Ingredients
1.3kg carrots
60g honey
1 tbsp olive oil
1 tbsp coriander seeds, toasted and lightly crushed
1 tsp cumin seeds, toasted and lightly crushed
7g whole thyme sprigs
Salt and black pepper
1½ tbsp coriander leaves, roughly chopped
For the tahini-yoghurt sauce
40g tahini paste
130g Greek yoghurt
2 tbsp lemon juice
1 garlic clove
Preparation
Heat the oven to 200C/390F/gas mark 6. Peel the carrots and halve them widthways, then quarter or halve lengthways; you’re after long, roughly 2cm x 6cm pieces here. In a large bowl, put the carrots, honey, olive oil, coriander seeds, cumin seeds, thyme, a teaspoon of salt and plenty of black pepper.
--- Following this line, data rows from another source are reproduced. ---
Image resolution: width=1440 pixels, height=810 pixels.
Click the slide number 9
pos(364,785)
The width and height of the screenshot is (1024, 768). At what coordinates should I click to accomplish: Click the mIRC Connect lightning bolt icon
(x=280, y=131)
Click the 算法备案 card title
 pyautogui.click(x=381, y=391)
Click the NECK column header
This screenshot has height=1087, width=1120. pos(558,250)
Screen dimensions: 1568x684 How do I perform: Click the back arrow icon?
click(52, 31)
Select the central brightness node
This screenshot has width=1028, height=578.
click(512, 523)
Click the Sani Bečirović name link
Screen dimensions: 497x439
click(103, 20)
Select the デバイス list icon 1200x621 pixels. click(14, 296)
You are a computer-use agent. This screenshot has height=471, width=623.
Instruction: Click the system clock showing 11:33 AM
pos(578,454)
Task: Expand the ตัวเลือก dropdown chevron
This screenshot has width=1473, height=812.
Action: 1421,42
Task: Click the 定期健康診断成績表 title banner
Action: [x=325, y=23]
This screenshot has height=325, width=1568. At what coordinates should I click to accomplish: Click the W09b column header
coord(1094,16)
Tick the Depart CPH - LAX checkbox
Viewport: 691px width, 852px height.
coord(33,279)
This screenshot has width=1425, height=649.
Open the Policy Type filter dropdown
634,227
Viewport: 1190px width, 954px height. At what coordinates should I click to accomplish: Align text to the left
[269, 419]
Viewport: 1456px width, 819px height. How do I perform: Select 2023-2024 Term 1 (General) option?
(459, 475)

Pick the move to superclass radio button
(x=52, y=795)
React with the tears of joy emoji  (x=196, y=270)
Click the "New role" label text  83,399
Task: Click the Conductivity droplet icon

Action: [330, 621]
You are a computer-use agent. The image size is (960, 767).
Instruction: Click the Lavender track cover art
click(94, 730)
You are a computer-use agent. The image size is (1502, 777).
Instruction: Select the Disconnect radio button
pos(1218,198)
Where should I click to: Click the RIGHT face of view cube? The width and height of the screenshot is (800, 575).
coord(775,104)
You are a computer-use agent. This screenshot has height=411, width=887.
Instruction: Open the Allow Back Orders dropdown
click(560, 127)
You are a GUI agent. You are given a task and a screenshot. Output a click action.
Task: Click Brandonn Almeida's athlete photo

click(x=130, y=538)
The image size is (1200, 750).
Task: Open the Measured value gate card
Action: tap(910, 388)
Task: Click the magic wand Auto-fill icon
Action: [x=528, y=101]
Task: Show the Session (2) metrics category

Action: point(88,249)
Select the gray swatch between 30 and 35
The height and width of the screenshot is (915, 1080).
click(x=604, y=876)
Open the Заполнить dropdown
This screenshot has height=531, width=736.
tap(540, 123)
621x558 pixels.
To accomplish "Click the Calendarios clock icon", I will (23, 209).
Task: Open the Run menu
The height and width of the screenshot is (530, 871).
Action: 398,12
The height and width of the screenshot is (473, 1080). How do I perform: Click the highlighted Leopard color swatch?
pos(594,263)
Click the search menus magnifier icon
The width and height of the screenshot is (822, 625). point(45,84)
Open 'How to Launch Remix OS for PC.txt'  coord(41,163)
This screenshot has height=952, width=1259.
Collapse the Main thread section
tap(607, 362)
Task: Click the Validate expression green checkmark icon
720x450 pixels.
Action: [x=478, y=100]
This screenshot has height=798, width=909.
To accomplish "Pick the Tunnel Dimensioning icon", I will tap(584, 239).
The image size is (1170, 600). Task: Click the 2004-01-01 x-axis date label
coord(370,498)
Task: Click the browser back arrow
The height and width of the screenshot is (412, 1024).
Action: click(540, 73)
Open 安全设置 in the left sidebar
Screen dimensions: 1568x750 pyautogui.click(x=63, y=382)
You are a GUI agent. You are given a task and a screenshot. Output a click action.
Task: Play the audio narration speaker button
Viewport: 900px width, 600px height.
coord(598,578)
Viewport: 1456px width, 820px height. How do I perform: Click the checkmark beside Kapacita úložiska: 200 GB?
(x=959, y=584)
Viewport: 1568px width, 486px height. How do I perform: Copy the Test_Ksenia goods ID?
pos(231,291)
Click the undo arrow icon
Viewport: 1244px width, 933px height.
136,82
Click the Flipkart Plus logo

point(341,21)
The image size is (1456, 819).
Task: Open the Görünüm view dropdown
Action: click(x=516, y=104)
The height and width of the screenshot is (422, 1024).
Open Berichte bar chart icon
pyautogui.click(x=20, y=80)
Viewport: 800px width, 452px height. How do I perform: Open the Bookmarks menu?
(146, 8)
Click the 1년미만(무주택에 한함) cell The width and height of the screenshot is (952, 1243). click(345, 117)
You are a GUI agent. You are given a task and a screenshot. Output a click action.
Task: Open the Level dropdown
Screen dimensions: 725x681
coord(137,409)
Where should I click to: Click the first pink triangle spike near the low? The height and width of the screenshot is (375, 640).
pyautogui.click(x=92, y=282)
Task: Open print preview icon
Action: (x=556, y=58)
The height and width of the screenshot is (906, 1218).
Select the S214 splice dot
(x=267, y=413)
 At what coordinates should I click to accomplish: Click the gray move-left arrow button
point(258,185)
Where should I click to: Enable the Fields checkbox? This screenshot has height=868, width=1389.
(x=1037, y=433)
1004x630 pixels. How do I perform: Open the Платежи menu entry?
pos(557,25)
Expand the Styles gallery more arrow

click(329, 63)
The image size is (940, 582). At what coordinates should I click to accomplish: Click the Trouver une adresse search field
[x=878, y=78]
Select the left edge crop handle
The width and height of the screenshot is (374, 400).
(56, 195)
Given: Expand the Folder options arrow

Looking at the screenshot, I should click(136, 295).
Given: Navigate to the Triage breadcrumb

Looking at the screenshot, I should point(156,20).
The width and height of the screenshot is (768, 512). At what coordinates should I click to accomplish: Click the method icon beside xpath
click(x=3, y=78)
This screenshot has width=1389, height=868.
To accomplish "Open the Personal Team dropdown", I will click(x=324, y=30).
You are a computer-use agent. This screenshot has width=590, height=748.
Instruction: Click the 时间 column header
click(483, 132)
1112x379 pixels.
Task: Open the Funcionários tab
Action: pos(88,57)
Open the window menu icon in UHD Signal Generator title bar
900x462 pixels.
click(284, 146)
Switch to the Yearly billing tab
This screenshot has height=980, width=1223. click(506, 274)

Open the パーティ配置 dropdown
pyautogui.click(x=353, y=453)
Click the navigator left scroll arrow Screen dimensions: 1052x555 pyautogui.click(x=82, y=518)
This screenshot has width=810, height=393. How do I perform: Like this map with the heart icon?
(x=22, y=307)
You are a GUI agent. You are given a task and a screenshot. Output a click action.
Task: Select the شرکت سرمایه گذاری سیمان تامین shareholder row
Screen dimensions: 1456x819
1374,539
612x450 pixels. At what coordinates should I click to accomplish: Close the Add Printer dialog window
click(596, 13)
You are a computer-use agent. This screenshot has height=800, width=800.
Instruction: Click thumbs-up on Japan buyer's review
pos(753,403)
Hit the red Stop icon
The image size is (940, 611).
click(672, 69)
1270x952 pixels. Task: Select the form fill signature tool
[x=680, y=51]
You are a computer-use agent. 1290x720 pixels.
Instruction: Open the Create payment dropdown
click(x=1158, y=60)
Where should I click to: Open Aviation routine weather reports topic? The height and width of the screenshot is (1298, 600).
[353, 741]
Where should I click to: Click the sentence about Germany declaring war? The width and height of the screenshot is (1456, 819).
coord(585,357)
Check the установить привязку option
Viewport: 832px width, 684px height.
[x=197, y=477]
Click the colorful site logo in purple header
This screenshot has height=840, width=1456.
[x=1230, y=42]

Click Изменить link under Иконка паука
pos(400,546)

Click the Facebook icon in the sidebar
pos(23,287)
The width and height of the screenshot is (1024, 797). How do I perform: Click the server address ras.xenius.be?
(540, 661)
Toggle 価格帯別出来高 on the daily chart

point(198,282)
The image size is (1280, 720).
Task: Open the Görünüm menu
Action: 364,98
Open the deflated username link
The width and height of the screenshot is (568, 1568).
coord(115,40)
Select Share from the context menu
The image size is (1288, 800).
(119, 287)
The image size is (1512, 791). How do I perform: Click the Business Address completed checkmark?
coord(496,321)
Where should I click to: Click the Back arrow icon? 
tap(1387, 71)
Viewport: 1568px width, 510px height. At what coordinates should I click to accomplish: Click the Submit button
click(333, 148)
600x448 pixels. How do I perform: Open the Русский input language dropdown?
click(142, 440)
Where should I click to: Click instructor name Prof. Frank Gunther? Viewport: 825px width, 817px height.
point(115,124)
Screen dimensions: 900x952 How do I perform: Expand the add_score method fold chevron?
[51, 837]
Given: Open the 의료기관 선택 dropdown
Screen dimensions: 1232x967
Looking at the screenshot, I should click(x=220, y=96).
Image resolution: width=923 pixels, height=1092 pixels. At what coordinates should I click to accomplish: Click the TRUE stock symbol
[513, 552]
Mix until the carrots are well coated, then spread out over one large or two medium baking trays and roast for 40 minutes, stirring a couple of times, until soft and glazed.
Meanwhile, make the sauce. In a medium bowl, whisk together the tahini, yoghurt, lemon juice, garlic and an eighth of a teaspoon of salt.
Once the carrots are done, place on individual plates while still warm or at room temperature. Top with a spoonful of sauce and scatter over the chopped coriander.